Joint Reward Modeling: Internalizing Chain-of-Thought for Efficient Visual Reward Models

TL;DR

The paper tackles the trade-off between semantic understanding and inference efficiency in reward models for RLHF on multimodal tasks. It introduces Joint Reward Modeling (JRM), which jointly trains a shared vision–language backbone on preference ranking and language modeling to internalize chain-of-thought in latent representations while discarding the language generation path at inference. Empirically, JRM achieves state-of-the-art results on EditReward-Bench and MMRB2, and yields significant gains in downstream Flow-GRPO online RL, backed by representation analyses showing higher effective rank and reduced collapse. The findings demonstrate that discriminative reward models can inherit deep reasoning capabilities from generative models without incurring inference costs, enabling scalable and efficient multimodal alignment.

Abstract

Reward models are critical for reinforcement learning from human feedback, as they determine the alignment quality and reliability of generative models. For complex tasks such as image editing, reward models are required to capture global semantic consistency and implicit logical constraints beyond local similarity. Existing reward modeling approaches have clear limitations. Discriminative reward models align well with human preferences but struggle with complex semantics due to limited reasoning supervision. Generative reward models offer stronger semantic understanding and reasoning, but they are costly at inference time and difficult to align directly with human preferences. To this end, we propose Joint Reward Modeling (JRM), which jointly optimizes preference learning and language modeling on a shared vision-language backbone. This approach internalizes the semantic and reasoning capabilities of generative models into efficient discriminative representations, enabling fast and accurate evaluation. JRM achieves state-of-the-art results on MMRB2 and EditReward-Bench, and significantly improves stability and performance in downstream online reinforcement learning. These results show that joint training effectively bridges efficiency and semantic understanding in reward modeling.

Figures (16)

• Figure 1: Performance comparison.Left: Comparison of Generative, Discriminative, and Joint Reward Modeling (JRM) paradigms. Right: JRM achieves state-of-the-art accuracy on benchmarks and significantly boosts downstream RL performance.
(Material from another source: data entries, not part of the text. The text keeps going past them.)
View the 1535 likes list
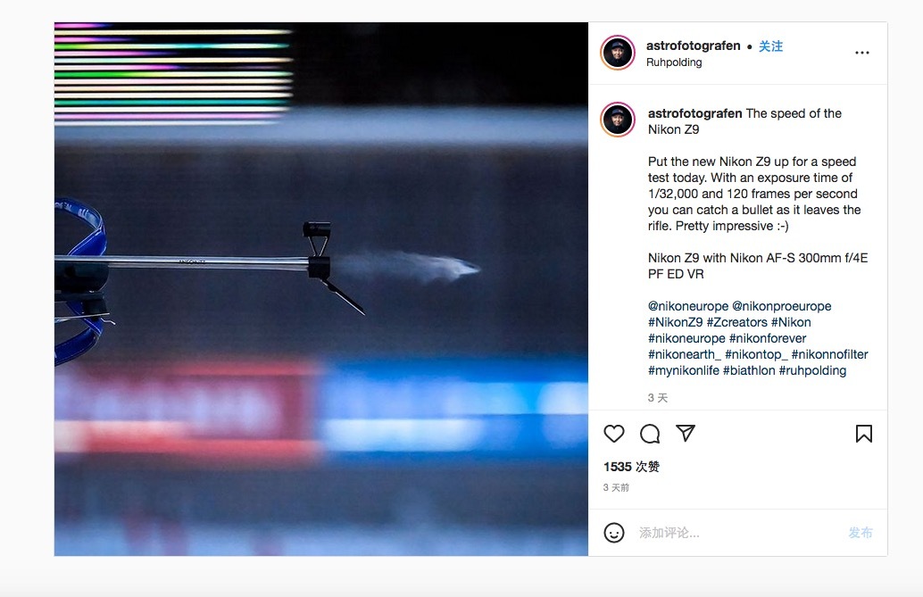Screen dimensions: 923x597 tap(632, 467)
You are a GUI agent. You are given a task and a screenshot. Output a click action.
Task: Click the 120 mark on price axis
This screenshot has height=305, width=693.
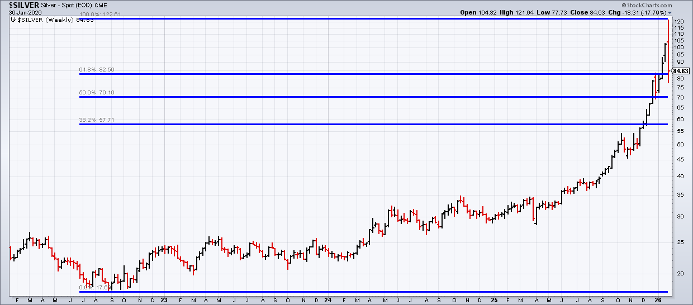tap(680, 21)
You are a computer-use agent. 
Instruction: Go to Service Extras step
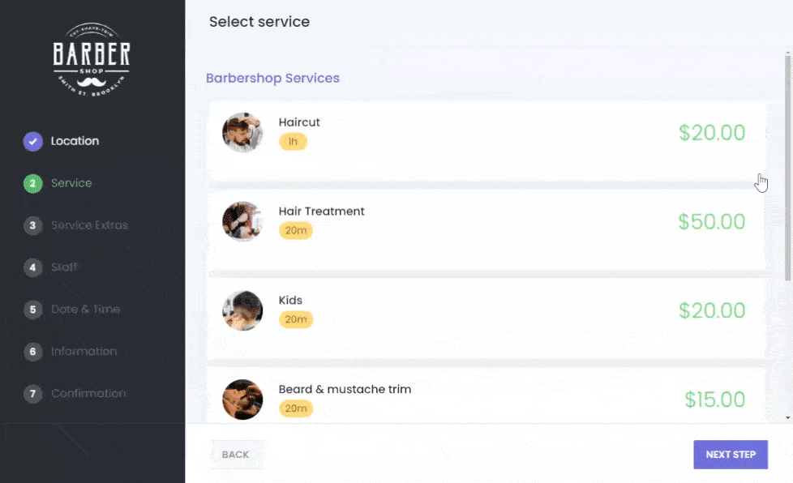(x=89, y=225)
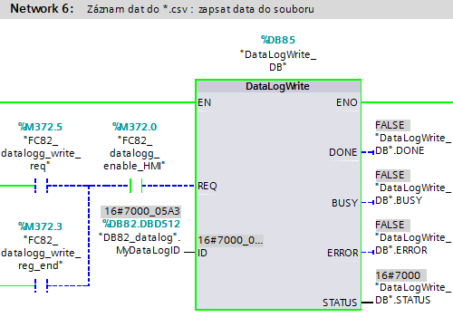Select the ENO output pin
This screenshot has width=453, height=327.
click(347, 102)
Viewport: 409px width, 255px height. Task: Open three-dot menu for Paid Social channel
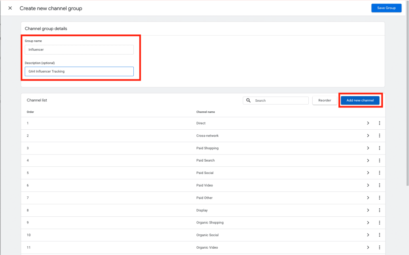(x=379, y=173)
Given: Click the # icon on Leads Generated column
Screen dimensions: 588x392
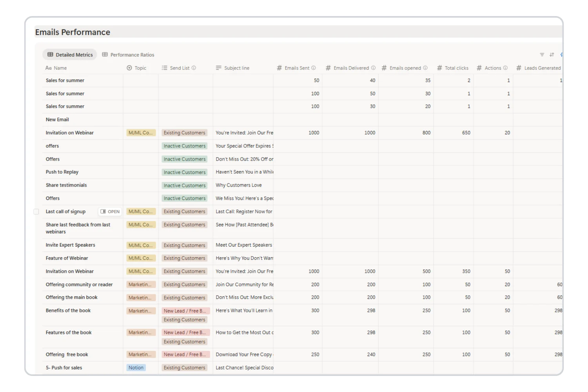Looking at the screenshot, I should coord(519,68).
Note: in the performance comparison, Generative RM refers to EditScore editscore, and Discriminative RM refers to EditReward editreward.
• Figure 2: Illustration of the JRM Framework. The workflow consists of three stages: (1) Joint Training, where the model internalizes reasoning capabilities; (2) Efficient Inference, which retains only the discriminative pathway; and (3) the Online RL Loop, where JRM provides scalable feedback for downstream alignment.
• Figure 3: Attention visualization. Compared to the baseline, JRM accurately focuses on salient regions specified by editing instructions, where the baseline refers to a discriminative reward model without semantic supervision.
• Figure 4: Impact of different language supervision weights $\alpha$ on model performance. As $\alpha$ increases, model performance steadily improves on both benchmarks. Note: except for $\alpha=0.7$ (the chosen setting for JRM), the optimal checkpoints differ between the two benchmarks; results shown represent the best performance achieved on each benchmark respectively.
• Figure 5: Training dynamics of component losses.Left: Cross-entropy loss (language supervision). Right: Ranking loss under different $\alpha$ values.